Toyota Executive Backs Takata’s Handling of Safety CrisisCraig Trudell and Yuki Hagiwara
A top Toyota Motor Corp. executive offered support for how air-bag maker Takata Corp. is handling a safety crisis affecting millions of vehicles, days after expanding its own recalls for the second time in four months.
“They’re doing what they’re supposed to do: understand the root cause, and then learn from it and reflect and put countermeasures in place,” Steve St. Angelo, head of Toyota’s Latin American operations and former chief quality officer for North America, said today in Tokyo. “There’s nobody in our business that’s perfect.”
The comments by St. Angelo represent the first public show of support by a senior automaker executive since Takata’s flawed air bags prompted the U.S. government to stress that motorists show urgency in getting their cars fixed. Toyota President Akio Toyoda named St. Angelo to overhaul the company’s safety processes during its unintended acceleration crisis.
The National Highway Safety Administration this week called for vehicle owners to immediately replace Takata air bags that may be defective and spray metal shrapnel at passengers. The components are the subject of investigations of at least four deaths involving Honda Motor Co. cars.
“Toyota’s not one just to dump a supplier,” St. Angelo said. “Have they ever eliminated suppliers? Yes. But it’s really, really tough. We will exhaust every opportunity to help that supplier first.”
Takata was unchanged at 1,686 yen at the close in Tokyo trading after plunging 23 percent yesterday, the steepest drop since its 2006 listing.
“We’d like to do as much as we can to cooperate on this issue with Toyota,” Hideyuki Matsumoto, a Takata spokesman, said by phone.

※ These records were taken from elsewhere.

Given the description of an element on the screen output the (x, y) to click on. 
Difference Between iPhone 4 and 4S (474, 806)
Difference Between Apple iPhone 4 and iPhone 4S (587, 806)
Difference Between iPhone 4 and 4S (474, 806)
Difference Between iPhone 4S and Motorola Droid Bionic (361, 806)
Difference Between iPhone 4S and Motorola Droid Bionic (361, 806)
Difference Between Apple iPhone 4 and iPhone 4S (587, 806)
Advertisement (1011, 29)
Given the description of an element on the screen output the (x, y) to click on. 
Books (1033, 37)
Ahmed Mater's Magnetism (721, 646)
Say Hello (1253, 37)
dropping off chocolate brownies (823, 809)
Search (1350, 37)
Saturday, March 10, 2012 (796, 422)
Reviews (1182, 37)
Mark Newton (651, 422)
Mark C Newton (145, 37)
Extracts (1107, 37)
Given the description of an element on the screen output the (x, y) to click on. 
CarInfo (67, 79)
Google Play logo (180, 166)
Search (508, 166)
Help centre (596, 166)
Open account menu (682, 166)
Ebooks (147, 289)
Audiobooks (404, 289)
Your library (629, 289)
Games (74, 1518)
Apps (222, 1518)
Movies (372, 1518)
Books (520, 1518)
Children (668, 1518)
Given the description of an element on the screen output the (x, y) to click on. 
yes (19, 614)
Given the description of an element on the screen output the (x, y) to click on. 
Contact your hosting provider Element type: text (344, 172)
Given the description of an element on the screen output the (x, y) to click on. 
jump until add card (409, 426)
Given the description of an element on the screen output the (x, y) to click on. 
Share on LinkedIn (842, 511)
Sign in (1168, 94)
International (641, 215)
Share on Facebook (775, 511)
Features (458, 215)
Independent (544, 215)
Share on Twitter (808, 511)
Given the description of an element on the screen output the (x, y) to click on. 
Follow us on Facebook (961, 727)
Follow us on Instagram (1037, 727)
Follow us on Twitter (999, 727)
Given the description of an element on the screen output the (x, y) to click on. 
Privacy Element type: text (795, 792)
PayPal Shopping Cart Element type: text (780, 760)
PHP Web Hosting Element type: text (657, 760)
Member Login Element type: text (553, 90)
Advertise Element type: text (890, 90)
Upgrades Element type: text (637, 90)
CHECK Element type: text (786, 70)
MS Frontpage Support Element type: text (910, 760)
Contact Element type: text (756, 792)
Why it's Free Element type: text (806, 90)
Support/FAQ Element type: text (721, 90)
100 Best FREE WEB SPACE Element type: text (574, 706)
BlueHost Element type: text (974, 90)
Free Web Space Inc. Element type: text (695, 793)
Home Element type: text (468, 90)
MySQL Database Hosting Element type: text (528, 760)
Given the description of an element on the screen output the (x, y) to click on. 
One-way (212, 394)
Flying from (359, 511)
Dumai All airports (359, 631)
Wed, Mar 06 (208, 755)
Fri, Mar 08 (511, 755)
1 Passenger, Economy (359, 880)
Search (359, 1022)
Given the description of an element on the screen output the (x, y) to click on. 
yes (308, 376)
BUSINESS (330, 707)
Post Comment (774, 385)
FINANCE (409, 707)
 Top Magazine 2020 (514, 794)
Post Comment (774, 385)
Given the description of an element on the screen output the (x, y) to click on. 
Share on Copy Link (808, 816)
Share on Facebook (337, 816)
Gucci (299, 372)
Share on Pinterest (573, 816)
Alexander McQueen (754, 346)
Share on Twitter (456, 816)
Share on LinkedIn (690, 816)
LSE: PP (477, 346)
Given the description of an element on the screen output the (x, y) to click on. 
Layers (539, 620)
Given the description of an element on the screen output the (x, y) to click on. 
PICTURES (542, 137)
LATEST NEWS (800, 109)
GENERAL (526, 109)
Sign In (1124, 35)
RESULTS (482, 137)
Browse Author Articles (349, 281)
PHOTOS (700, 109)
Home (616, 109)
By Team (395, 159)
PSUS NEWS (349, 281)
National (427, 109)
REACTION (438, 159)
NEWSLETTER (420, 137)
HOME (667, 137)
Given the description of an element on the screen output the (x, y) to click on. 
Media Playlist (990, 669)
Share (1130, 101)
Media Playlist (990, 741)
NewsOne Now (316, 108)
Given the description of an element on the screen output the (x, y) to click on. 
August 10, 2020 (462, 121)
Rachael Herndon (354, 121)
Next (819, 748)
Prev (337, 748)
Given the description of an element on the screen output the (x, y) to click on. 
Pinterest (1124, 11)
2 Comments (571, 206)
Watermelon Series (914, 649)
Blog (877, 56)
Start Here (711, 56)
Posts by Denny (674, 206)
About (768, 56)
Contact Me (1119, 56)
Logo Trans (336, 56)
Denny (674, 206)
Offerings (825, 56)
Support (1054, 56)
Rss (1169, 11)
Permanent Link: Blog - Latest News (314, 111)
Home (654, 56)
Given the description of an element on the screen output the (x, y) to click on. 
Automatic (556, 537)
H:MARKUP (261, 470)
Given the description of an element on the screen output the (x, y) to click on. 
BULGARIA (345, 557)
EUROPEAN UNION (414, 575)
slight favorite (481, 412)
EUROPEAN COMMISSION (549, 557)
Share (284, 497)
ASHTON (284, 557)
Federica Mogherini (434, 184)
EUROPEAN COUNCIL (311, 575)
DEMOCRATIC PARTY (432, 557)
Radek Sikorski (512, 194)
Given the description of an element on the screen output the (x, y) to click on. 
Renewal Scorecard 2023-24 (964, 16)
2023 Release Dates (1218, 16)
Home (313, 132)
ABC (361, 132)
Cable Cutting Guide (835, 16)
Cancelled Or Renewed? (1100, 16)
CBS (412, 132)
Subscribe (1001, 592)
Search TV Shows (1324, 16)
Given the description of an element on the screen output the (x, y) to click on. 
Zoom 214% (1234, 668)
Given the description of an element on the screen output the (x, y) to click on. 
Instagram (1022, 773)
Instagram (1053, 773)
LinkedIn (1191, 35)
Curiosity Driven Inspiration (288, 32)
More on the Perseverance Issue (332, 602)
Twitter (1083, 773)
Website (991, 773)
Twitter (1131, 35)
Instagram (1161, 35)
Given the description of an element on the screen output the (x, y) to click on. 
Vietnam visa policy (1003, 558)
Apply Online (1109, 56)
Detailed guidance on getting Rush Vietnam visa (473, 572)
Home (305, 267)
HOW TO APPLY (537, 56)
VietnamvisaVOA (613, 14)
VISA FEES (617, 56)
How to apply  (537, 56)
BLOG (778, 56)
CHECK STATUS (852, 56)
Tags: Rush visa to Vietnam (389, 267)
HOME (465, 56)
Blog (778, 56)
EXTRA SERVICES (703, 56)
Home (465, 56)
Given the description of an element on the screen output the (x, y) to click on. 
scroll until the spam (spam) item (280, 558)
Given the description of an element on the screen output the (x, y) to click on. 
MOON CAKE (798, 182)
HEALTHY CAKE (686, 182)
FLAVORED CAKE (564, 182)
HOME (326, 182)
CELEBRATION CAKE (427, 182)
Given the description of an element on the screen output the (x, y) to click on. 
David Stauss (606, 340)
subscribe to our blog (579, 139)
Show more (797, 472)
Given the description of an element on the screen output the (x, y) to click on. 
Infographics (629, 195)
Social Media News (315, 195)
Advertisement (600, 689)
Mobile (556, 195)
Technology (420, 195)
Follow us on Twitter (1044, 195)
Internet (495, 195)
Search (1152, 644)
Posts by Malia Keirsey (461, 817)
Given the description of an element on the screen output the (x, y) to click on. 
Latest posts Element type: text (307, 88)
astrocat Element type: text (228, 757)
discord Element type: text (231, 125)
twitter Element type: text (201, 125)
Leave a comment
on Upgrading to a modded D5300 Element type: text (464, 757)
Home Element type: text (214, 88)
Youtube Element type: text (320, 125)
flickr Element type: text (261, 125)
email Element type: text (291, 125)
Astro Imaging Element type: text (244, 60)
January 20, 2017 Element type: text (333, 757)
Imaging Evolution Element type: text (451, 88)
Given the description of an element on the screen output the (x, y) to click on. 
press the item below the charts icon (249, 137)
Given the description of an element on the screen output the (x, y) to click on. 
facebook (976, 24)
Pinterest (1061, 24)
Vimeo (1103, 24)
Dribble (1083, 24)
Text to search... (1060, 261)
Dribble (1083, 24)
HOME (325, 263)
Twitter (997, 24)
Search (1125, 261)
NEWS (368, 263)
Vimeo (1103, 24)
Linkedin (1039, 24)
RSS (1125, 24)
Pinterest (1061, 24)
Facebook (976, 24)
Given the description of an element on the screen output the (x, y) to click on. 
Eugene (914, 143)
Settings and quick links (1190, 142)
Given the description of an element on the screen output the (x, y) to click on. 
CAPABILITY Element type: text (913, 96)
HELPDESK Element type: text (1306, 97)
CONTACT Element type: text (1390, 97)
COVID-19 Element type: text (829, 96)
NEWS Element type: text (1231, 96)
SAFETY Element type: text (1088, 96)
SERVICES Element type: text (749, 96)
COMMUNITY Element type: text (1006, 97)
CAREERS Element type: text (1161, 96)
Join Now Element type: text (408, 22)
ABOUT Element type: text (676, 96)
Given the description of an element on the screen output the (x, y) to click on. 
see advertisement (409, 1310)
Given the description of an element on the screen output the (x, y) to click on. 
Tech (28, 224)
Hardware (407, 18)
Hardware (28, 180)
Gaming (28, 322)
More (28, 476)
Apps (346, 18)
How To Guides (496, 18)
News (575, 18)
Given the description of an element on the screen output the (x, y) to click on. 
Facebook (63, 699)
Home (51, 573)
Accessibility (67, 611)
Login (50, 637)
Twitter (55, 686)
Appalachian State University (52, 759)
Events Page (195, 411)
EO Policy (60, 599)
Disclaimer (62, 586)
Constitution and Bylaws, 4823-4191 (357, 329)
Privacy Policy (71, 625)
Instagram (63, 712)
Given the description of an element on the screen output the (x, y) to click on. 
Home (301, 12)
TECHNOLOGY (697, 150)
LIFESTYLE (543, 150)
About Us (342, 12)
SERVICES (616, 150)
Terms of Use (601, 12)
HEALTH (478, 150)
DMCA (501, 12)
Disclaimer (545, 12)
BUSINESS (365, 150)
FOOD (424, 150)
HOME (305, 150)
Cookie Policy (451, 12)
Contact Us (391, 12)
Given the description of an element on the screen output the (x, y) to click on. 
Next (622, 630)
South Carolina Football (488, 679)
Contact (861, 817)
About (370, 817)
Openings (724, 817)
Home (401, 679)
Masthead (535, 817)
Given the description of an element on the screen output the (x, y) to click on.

Toyota has publicly backed its suppliers before in the midst of a recall crisis. The automaker issued a statement commending gas-pedal maker CTS Corp. in January 2010 for its efforts to fix flaws that were part of the more than 10 million vehicle recalls for defects leading to unintended acceleration.
By working out problems with its vehicles along with suppliers rather than cutting ties, parts makers are more loyal to Toyota, St. Angelo said.
“They know you’re not here just for this model, you’re here for the lifetime,” he said. “It’s like a marriage.”
Toyota’s words of support for Takata exposes the carmaker to risks. The parts maker and NHTSA are still investigating the cause of defects in Takata’s air bag inflators that the regulator says has led to recalls of 7.8 million vehicles by 10 auto companies.
In addition to its struggles to grasp the full extent of the problems with its air bag inflators, Takata has been inconsistent in its public disclosures.
Takata issued a June 20 statement in Japanese that included an apology by Chief Executive Officer Shigehisa Takada, whose grandfather founded the business in 1933. The company’s statement in English didn’t include the apology by the 48-year-old CEO.
Japanese carmakers including Toyota recalled more than 3 million vehicles in April 2013 due to the defective air bag inflators made by Takata. The Tokyo-based parts maker provided new information to its customers indicating the flaws were more widespread, prompting automakers to call cars back again and expand their safety campaigns in June.
The recall efforts intensified this week as Toyota called back 875,000 vehicles, most of which were involved in previous safety campaigns. The Toyota City, Japan-based carmaker also said it would advise U.S. vehicle owners against letting passengers sit in front seats of recalled cars until air bags are replaced, a step it took four months earlier in Japan.
Takata said in a statement today that any additional costs beyond the 45 billion yen ($421 million) one-time charge booked in its first quarter “should be very limited.” Its shares erased gains after NHTSA expanded its tally of recalled cars.